Akdeniz Bölgesi’nin hemen kuzeyinde kurulan Isparta’nın merkez ilçesi, Atabey, Gönen ve Eğirdir ile komşu. Kent merkezi, Akdeniz ile Anadolu’nun iç kısımları ile birleştiği bir noktada yer alıyor. Bu nedenle Isparta’da hem karasal hem de Akdeniz iklimiyle benzerlik gösteren geçiş ikliminin özellikleri görülüyor. Merkez ilçe ve civarında bitki örtüsü genellikle bozkırlardan meydana geliyor. Sıcaklık ise yaz aylarında iyice yükselirken baharda ılıman ve kışın soğuk denebilecek seviyelerde ölçülüyor. Yıl içinde ortalama en düşük sıcaklık -2, en yüksek değerler ise yine ortalama 30 derece civarında.
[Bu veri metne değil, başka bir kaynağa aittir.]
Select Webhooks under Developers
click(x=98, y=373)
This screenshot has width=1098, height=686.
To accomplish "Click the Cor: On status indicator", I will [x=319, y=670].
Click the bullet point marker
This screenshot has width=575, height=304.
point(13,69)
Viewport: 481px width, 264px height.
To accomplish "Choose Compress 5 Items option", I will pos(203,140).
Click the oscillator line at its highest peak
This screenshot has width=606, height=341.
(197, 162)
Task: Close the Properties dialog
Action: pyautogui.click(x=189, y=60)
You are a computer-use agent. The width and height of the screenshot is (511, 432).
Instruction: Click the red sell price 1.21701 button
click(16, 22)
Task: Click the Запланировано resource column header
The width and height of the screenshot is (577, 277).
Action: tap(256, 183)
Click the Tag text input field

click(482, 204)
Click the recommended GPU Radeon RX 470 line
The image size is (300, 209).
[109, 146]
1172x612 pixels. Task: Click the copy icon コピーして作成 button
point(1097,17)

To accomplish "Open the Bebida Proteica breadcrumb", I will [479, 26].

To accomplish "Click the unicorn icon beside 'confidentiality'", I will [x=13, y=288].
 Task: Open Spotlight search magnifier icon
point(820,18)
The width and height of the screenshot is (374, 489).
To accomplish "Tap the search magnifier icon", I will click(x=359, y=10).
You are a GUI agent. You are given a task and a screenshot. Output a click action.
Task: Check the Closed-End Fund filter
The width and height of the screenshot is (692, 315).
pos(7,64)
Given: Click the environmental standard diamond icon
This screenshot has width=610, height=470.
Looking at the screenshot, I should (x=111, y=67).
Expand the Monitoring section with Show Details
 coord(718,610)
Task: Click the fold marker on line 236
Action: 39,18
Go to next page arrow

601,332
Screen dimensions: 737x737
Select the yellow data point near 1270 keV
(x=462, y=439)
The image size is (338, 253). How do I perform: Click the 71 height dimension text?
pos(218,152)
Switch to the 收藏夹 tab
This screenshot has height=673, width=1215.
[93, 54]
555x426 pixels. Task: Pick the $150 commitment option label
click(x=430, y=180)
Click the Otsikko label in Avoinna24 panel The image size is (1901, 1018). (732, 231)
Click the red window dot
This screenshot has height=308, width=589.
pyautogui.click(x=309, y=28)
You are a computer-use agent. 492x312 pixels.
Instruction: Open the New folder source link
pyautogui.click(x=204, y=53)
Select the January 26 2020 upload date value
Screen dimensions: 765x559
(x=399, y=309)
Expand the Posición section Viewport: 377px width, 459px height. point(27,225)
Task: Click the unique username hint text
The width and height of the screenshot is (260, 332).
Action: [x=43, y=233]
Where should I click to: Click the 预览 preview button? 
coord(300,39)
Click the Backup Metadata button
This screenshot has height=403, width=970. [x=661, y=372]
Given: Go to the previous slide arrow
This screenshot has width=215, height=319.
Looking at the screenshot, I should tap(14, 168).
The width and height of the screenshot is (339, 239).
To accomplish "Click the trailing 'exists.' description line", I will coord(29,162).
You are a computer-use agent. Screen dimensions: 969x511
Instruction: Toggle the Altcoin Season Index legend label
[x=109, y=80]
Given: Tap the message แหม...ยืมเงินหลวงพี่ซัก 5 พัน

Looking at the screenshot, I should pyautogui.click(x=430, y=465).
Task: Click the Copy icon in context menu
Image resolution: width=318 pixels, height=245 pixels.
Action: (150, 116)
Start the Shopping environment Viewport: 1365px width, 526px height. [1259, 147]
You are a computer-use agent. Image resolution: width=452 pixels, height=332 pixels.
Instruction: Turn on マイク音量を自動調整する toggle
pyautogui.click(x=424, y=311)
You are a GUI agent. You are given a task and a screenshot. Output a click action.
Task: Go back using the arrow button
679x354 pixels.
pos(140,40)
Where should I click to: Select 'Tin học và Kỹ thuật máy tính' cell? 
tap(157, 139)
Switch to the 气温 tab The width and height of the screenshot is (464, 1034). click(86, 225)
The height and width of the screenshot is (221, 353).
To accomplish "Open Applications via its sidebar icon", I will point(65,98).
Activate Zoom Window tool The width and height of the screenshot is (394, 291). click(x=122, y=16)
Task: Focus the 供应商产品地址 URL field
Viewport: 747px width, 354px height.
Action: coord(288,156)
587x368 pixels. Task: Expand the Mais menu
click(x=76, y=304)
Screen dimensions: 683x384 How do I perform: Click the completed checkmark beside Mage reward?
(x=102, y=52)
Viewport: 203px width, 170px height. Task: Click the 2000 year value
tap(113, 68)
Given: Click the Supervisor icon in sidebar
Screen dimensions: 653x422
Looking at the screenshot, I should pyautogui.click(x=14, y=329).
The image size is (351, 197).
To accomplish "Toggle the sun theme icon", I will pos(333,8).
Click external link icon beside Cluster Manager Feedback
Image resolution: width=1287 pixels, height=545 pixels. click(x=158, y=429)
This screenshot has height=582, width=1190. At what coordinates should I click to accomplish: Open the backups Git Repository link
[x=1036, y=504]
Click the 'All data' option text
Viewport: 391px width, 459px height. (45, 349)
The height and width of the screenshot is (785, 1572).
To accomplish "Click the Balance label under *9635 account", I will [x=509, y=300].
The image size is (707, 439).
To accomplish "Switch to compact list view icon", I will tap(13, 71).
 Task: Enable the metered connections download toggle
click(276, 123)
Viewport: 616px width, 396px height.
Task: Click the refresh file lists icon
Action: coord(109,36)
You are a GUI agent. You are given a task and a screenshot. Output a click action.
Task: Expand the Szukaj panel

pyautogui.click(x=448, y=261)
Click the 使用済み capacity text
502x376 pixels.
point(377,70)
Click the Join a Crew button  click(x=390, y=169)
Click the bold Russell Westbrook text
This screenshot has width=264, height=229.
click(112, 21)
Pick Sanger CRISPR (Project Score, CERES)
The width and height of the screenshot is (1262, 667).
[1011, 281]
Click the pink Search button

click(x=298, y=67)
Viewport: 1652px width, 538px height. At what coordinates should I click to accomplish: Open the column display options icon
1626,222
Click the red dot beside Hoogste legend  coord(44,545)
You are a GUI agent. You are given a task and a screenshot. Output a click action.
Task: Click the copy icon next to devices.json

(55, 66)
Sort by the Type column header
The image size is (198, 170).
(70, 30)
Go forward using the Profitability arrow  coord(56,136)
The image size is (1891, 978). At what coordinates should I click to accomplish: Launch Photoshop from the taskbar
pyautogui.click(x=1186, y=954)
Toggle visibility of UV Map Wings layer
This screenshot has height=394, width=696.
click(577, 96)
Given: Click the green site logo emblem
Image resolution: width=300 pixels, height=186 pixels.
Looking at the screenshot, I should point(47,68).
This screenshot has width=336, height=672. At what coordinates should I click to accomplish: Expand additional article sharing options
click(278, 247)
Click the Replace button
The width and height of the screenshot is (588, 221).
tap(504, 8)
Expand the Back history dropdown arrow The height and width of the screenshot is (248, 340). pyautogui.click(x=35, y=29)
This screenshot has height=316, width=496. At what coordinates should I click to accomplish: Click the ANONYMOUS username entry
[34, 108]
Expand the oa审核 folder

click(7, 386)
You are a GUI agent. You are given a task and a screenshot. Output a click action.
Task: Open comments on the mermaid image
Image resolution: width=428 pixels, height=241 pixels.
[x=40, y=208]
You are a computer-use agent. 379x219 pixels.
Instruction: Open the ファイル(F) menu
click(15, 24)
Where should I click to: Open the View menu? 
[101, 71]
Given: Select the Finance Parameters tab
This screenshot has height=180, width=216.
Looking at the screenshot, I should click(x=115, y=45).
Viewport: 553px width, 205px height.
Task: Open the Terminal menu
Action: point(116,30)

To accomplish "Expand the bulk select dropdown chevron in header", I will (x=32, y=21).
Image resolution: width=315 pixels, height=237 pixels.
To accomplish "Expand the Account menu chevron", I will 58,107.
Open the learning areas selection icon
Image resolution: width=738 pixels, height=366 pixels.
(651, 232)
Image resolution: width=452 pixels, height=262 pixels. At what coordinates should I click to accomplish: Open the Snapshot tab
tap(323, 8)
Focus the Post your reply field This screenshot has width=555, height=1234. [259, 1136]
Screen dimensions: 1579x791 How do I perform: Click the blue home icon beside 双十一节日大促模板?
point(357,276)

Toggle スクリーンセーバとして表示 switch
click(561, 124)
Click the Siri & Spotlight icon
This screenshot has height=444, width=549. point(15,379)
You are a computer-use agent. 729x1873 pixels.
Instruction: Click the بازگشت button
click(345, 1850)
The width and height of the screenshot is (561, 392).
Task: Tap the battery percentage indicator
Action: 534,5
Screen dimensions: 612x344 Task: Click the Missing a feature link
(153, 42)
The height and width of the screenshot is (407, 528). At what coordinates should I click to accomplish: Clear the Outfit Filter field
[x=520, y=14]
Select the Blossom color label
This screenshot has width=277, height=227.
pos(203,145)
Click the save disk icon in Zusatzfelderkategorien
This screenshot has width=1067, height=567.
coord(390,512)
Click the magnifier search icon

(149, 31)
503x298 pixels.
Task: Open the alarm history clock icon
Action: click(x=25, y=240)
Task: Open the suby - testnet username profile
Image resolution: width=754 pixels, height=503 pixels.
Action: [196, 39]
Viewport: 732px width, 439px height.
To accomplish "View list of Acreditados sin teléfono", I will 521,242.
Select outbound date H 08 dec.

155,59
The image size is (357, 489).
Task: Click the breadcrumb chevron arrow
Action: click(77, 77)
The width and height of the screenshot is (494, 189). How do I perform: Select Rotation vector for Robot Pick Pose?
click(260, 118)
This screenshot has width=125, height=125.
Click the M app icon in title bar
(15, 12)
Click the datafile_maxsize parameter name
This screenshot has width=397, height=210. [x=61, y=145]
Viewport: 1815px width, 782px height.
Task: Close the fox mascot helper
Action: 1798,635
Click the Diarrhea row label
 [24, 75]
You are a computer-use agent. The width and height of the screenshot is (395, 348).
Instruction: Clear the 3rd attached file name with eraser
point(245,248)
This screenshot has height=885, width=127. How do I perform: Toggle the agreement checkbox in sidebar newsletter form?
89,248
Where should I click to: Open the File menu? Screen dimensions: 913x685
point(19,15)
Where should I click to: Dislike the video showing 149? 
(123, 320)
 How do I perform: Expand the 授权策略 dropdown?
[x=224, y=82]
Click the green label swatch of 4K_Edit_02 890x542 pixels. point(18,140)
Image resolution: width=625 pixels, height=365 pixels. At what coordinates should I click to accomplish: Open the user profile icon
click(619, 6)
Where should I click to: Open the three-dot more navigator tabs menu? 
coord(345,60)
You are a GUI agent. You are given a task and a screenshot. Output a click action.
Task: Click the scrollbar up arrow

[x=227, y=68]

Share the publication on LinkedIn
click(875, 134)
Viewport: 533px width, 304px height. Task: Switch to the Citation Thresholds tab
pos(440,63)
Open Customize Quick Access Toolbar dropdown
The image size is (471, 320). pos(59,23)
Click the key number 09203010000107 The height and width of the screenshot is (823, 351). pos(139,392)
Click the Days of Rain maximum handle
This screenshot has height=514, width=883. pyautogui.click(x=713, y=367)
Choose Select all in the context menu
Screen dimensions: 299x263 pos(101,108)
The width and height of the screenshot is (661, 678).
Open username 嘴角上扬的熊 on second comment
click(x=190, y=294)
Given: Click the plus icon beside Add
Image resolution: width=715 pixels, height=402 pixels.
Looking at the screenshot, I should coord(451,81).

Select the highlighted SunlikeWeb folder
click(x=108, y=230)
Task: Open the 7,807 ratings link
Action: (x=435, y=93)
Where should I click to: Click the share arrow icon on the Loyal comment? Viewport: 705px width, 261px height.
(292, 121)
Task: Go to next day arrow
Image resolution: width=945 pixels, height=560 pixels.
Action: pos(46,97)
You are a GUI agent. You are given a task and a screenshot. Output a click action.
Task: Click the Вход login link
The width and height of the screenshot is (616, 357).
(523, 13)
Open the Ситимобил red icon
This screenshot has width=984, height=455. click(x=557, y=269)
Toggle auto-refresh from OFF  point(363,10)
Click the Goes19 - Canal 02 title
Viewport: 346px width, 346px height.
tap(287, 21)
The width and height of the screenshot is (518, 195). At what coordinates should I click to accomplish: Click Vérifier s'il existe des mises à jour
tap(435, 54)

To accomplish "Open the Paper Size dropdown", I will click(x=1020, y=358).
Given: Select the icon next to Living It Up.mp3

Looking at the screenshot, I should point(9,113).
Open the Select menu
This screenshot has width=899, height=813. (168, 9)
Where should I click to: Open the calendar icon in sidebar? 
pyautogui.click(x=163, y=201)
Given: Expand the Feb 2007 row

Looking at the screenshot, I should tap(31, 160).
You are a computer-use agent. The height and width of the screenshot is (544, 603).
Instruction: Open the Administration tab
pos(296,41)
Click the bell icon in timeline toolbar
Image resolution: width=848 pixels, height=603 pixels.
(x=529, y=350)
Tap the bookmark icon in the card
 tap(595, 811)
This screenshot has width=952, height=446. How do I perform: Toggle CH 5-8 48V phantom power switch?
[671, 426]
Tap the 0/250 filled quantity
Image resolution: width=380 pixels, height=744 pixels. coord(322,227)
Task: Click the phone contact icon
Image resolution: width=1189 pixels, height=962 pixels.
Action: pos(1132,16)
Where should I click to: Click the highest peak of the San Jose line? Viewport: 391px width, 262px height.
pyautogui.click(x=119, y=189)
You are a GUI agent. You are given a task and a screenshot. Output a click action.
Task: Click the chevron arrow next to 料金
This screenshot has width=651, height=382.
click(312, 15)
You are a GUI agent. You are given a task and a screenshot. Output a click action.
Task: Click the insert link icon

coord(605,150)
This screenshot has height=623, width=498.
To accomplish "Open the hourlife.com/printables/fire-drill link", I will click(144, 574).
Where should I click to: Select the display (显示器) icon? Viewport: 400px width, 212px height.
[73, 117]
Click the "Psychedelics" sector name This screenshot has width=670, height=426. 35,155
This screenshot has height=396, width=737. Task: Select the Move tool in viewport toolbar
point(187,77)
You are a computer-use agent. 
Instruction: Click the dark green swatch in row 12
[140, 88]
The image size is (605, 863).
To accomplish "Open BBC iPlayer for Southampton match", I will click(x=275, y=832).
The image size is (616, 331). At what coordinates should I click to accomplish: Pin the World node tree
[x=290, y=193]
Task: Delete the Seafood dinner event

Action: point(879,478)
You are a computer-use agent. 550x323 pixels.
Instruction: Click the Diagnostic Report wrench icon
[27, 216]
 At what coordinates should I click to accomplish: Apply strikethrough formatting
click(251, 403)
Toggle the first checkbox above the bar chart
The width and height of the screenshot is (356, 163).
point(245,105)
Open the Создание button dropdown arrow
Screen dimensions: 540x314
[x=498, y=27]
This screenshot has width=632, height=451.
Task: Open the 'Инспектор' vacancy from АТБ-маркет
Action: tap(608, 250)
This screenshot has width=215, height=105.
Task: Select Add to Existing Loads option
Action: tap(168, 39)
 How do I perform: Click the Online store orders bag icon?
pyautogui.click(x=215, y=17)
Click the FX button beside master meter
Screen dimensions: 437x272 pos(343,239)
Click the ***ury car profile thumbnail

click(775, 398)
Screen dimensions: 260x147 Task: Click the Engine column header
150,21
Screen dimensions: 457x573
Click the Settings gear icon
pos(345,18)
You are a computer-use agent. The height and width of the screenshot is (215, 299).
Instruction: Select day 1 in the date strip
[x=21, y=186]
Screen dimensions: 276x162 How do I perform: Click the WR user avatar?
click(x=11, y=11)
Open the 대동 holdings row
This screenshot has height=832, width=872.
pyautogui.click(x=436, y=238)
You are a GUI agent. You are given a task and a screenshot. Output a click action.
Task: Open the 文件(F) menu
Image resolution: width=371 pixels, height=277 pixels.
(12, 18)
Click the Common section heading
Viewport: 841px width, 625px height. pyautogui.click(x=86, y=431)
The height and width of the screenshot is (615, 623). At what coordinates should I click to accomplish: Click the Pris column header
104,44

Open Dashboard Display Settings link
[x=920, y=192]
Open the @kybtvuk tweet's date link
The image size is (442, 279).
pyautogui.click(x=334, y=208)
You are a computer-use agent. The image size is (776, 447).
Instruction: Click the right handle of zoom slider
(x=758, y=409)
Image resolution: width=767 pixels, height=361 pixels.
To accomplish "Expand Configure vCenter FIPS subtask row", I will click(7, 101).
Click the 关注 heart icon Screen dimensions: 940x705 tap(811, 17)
Isparta’nın merkez ilçesinde ve civarında dünyadaki gül yağı üretiminin yarısından fazlası yapılıyor. Bu sayede rahatlıkla ekonomi gül üzerine dönüyor denebilir. Merkezde gezerken şehrin en eski ibadethanelerinden olan Kutlubey Ulu Camii’ni görebilirsiniz. Ayasofya’ya benzerliği ile dikkat çeken caminin ardından Isparta Kent Müzesi’nde kazılardan elde edilen buluntuları inceleyebilir, Mimar Sinan Camii olarak da anılan Firdevs Paşa Camii’ni ve ne zaman yapıldığı tam olarak bilinmeyen Aya Baniya Kilisesi’ni görebilirsiniz. Isparta’ya geldiğinizde ayrıca tandır kebabı, fırın kebabı, ve irmik çorbası gibi yöreye özel enfes yemekleri mutlaka tatmalısınız. Yemeğin ardından tatlı olaraksa kaymaklı kadayıfı ve irmik helvasını deneyebilirsiniz.